Our curriculum currently runs for two whole school years. These are just some of the highlights we have during a normal Arribada Club programme, for both our Year One and Year Two students.
FEBRUARY | The IUCN Red List
In an island as rich in biodiversity as Príncipe, it is important for our young students to know the state of affairs of their natural realm. They have all heard about the problems surrounding certain species – ones who call this island their home –, but they still have a hard time grasping certain concepts and understanding some of the terms that get thrown about… ‘Threats’, ‘conservation’, ‘endangered’, ‘near-extinction’, and so on.

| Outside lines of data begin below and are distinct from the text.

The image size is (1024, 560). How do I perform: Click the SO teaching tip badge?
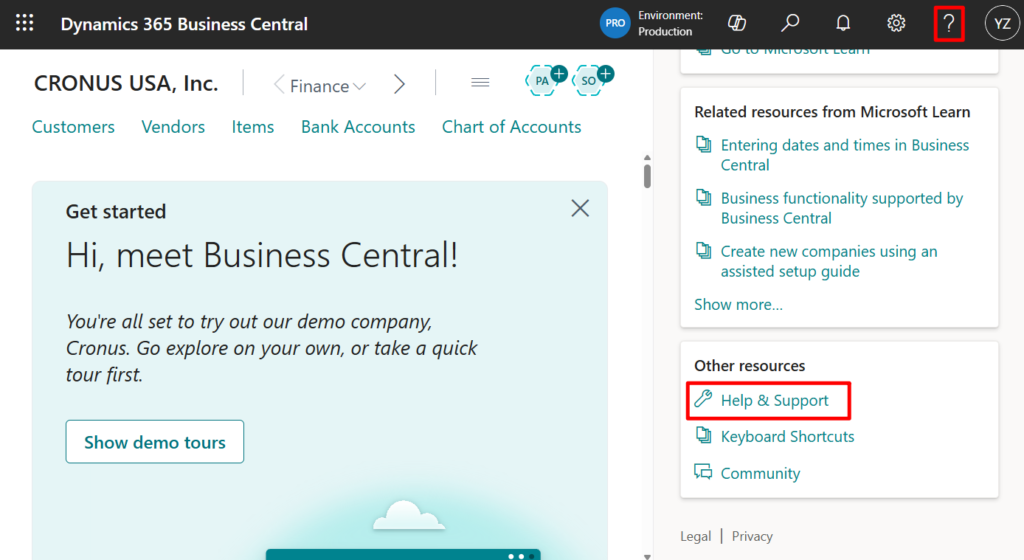click(591, 81)
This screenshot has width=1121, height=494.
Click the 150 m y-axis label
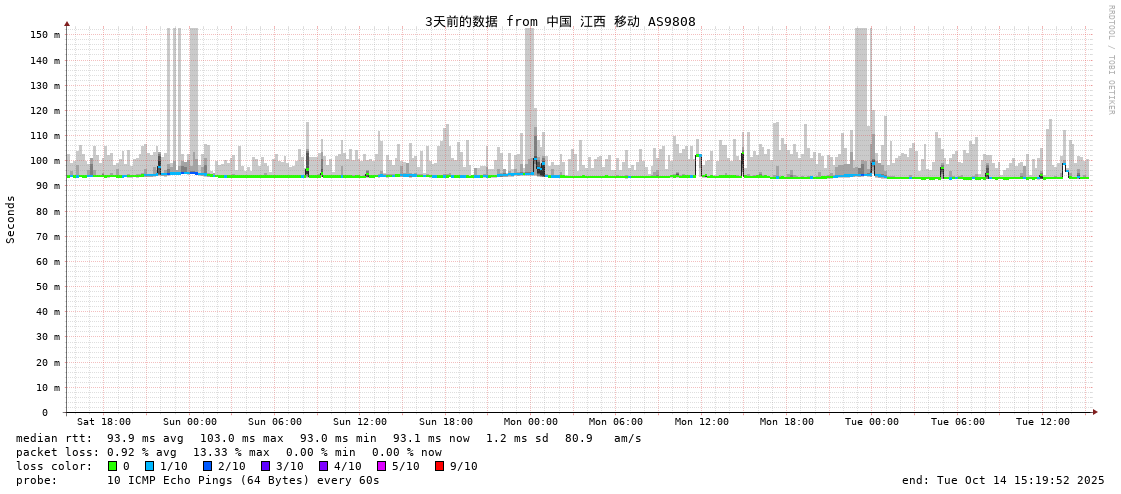44,35
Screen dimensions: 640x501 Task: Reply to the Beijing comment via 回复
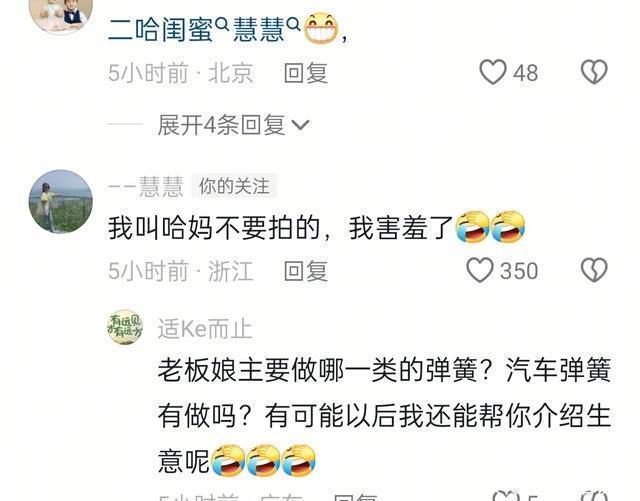(306, 73)
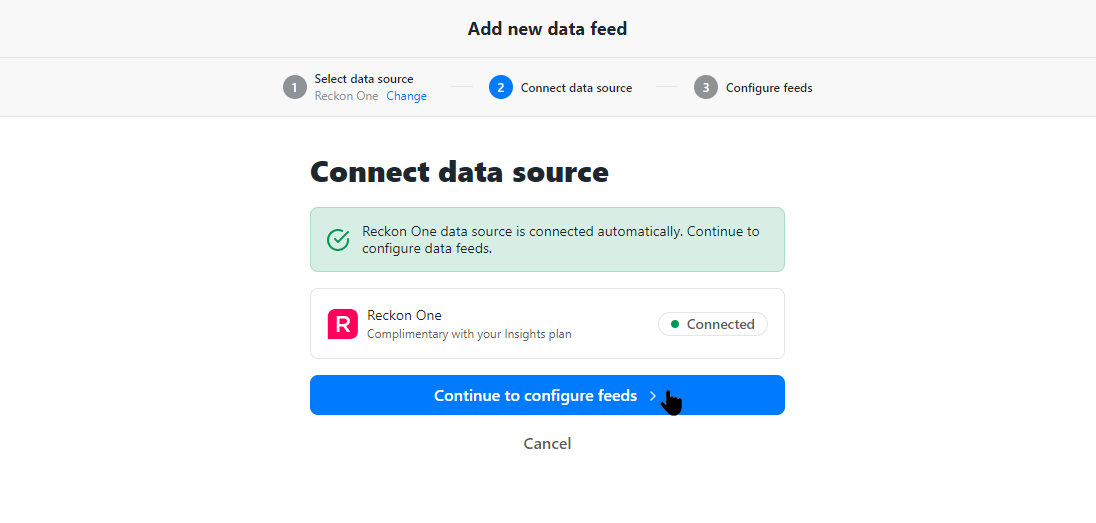
Task: Click the green dot in Connected badge
Action: 675,324
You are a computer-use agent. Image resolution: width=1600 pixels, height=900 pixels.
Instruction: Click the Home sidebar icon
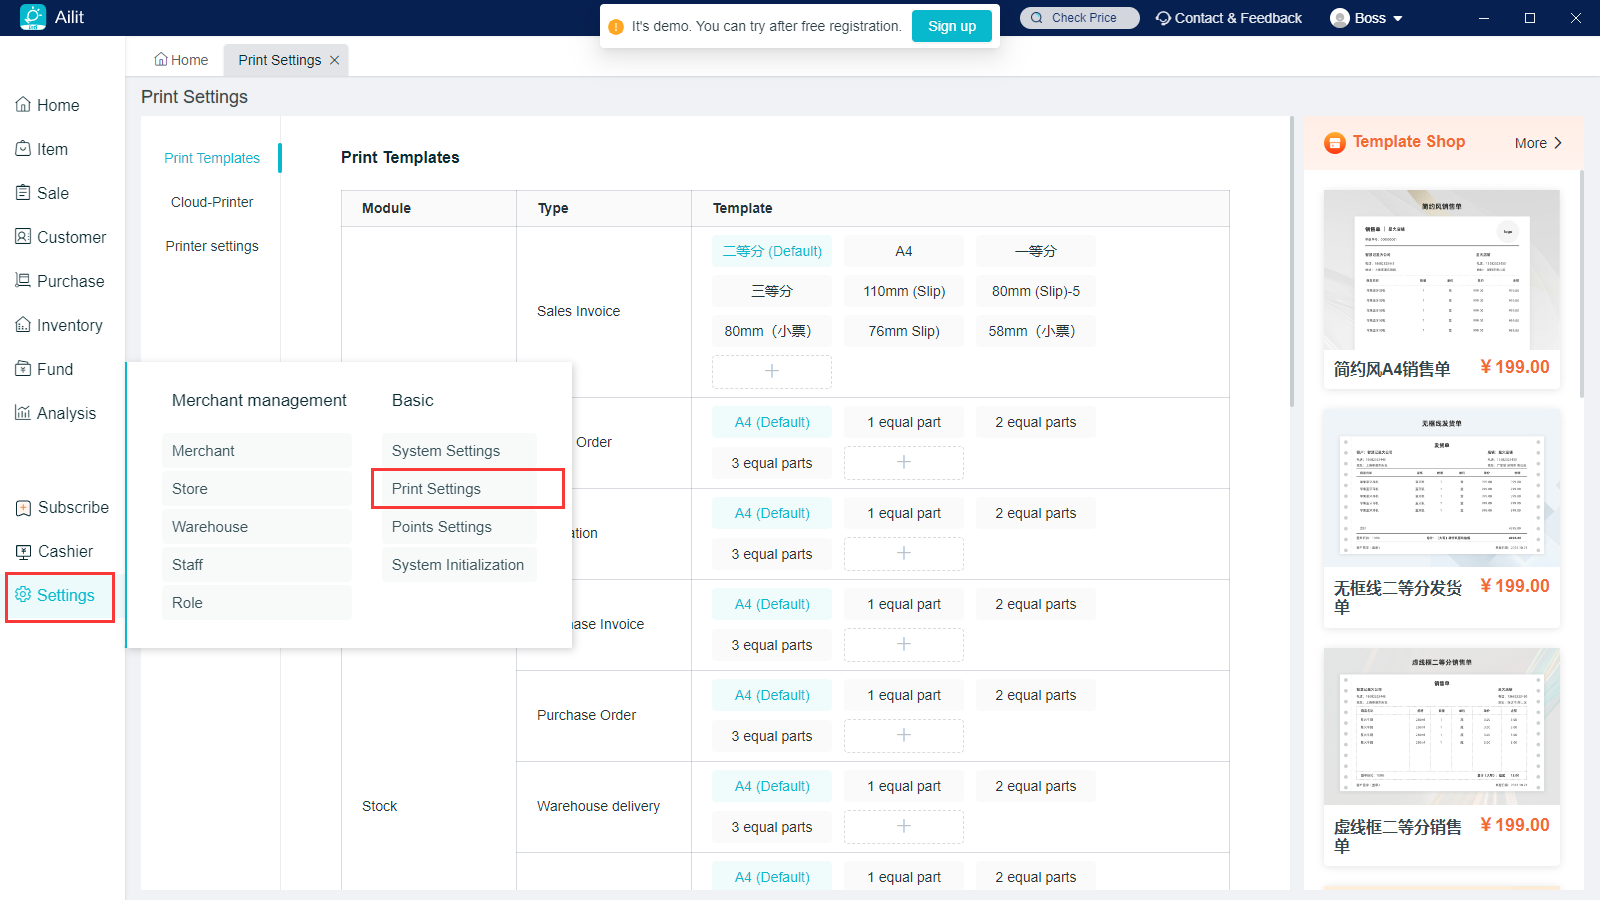click(23, 105)
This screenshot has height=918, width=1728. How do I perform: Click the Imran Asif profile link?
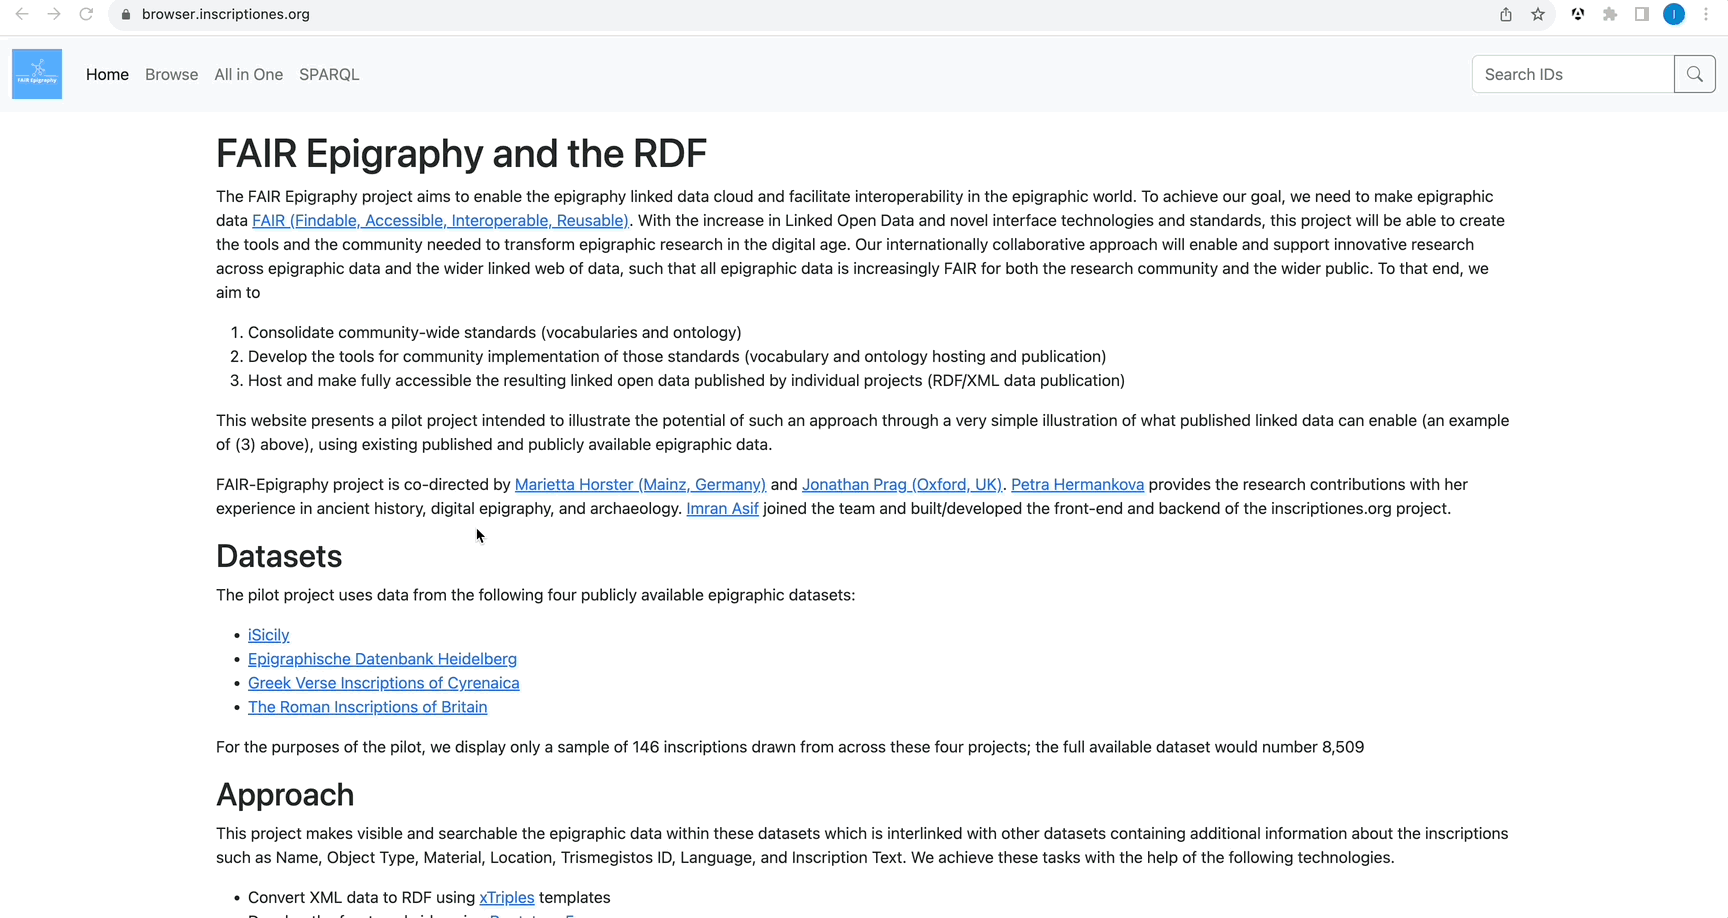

These are all ideas that bear clarification in their minds, and that is why we set up this class.
We start by telling them that the IUCN is an organisation that sets about evaluating how all species around the globe are being taken care of, creating a long record called the IUCN Red List. Is the Lion’s savannah free of devious hunters? Is the Trout’s river nice and clean? The Monkey’s favourite forest still full of trees? This way, we start introducing them to the problems of illegal hunting, pollution and habitat loss.
The IUCN studies the conditions that different species find themselves in, and determines their ‘Conservation Status’. Does the species have a numerous and healthy population? Or are their numbers dwindling because their home is at risk?
As we explain to our students, it’s a spectrum… Animals and plants don’t just disappear overnight! They can be better or worse, and that is what is shown with the different Red List categories, which we painted on our Club’s wall.
And, so it goes: from the most desirable category, ‘Least Concerned’, and the second best, ‘Near threatened’, both bearing a reassuring green colour; then the ‘threatened’ categories of ‘Vulnerable’, ‘Endangered’ and ‘Critically Endangered’, with the mounting alert of yellow, orange and red; to the more pessimistic, ‘Extinct in Nature’; and, finally, the red on black ‘Extinct’ category.
Students then learn in which categories to place the different animals from São Tomé and Príncipe by solving a puzzle game. “The Green Sea Turtle is more endangered than the Sea Horse, but less so than the Thrush”, “The Sea Horse is less threatened than the Lobster”, and so on… By practicing their logic skills, they learn about the Red List and the conservation status of all these different animals, until the wall is full of images.
There’s still hope, that’s the lesson here. Hope that the species of this island won’t go the way of the Dodo – who, very à propos, is painted on our wall, along with the Tasmanian Tiger. There’s still a lot of work to do, but the sooner these students understand what that work actually is, the better!